— start of Data lines —

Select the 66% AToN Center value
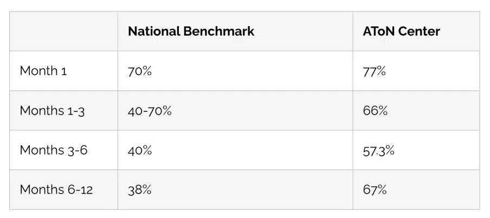(x=375, y=110)
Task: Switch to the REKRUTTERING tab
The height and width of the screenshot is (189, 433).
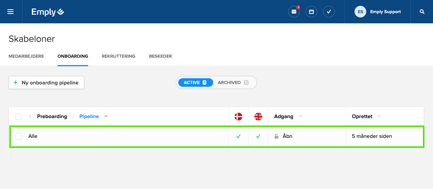Action: 118,56
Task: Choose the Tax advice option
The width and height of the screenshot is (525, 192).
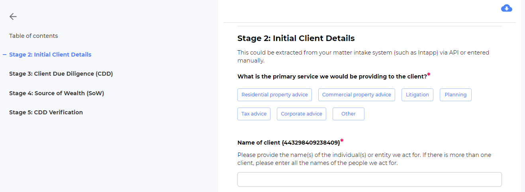Action: [x=254, y=114]
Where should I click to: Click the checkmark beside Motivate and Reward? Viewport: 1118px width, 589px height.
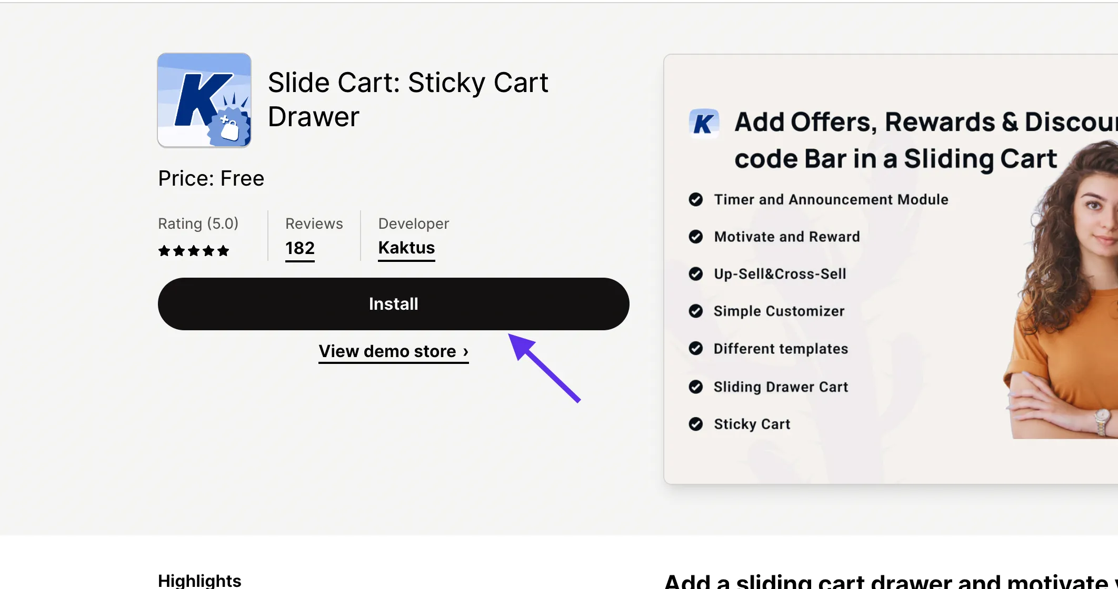click(696, 237)
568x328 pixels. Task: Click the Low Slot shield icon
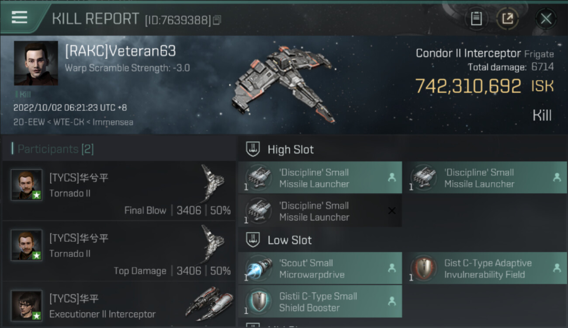click(x=253, y=240)
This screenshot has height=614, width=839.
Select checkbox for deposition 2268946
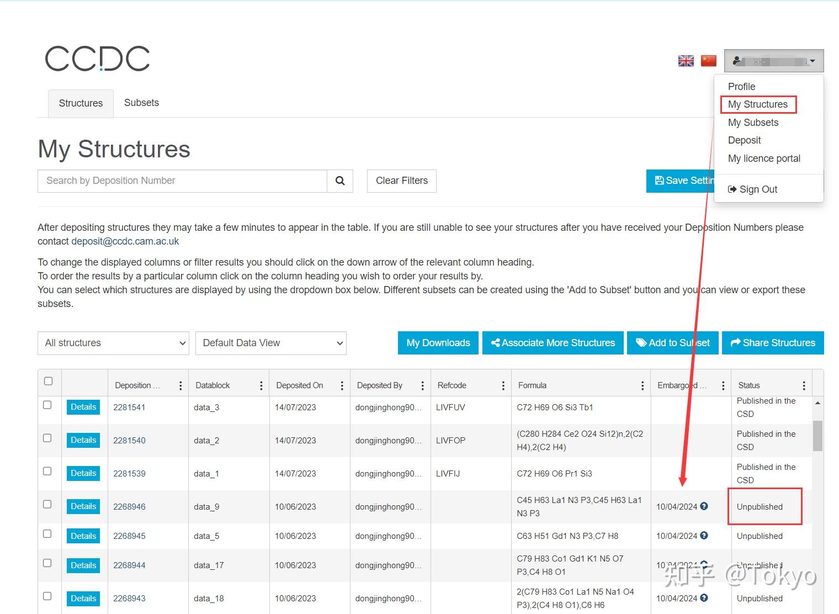[x=47, y=504]
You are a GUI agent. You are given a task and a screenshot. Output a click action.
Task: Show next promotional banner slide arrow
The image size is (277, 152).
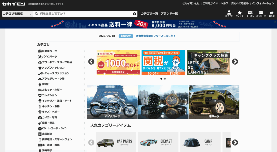tap(235, 62)
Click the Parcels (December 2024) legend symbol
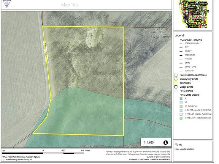Viewport: 219px width, 164px height. click(176, 75)
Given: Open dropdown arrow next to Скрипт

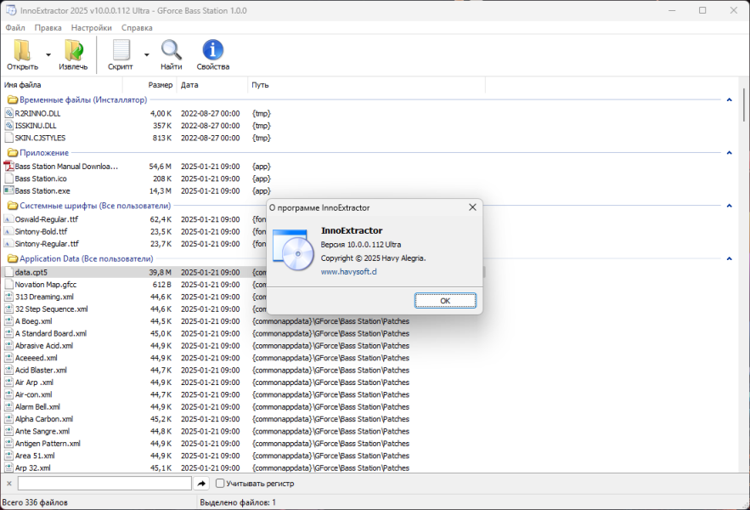Looking at the screenshot, I should tap(147, 54).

— end of Data lines —

> [Stated exercise]:
Turn the entries above into a Markdown table with the columns "Row" and "Line," one numbered row per line, skipping blank lines. Leave the pictures out of the answer.

> [Full response]:
| Row | Line |
|---|---|
| 1 | Select the 66% AToN Center value |
| 2 | (x=375, y=110) |
| 3 | Task: Switch to the REKRUTTERING tab |
| 4 | The height and width of the screenshot is (189, 433). |
| 5 | Action: 118,56 |
| 6 | Task: Choose the Tax advice option |
| 7 | The width and height of the screenshot is (525, 192). |
| 8 | Action: [x=254, y=114] |
| 9 | Where should I click to: Click the checkmark beside Motivate and Reward? Viewport: 1118px width, 589px height. |
| 10 | click(696, 237) |
| 11 | 568x328 pixels. Task: Click the Low Slot shield icon |
| 12 | click(x=253, y=240) |
| 13 | This screenshot has height=614, width=839. |
| 14 | Select checkbox for deposition 2268946 |
| 15 | [x=47, y=504] |
| 16 | You are a GUI agent. You are given a task and a screenshot. Output a click action. |
| 17 | Task: Show next promotional banner slide arrow |
| 18 | The image size is (277, 152). |
| 19 | tap(235, 62) |
| 20 | Click the Parcels (December 2024) legend symbol |
| 21 | Viewport: 219px width, 164px height. click(176, 75) |
| 22 | Given: Open dropdown arrow next to Скрипт |
| 23 | Looking at the screenshot, I should tap(147, 54). |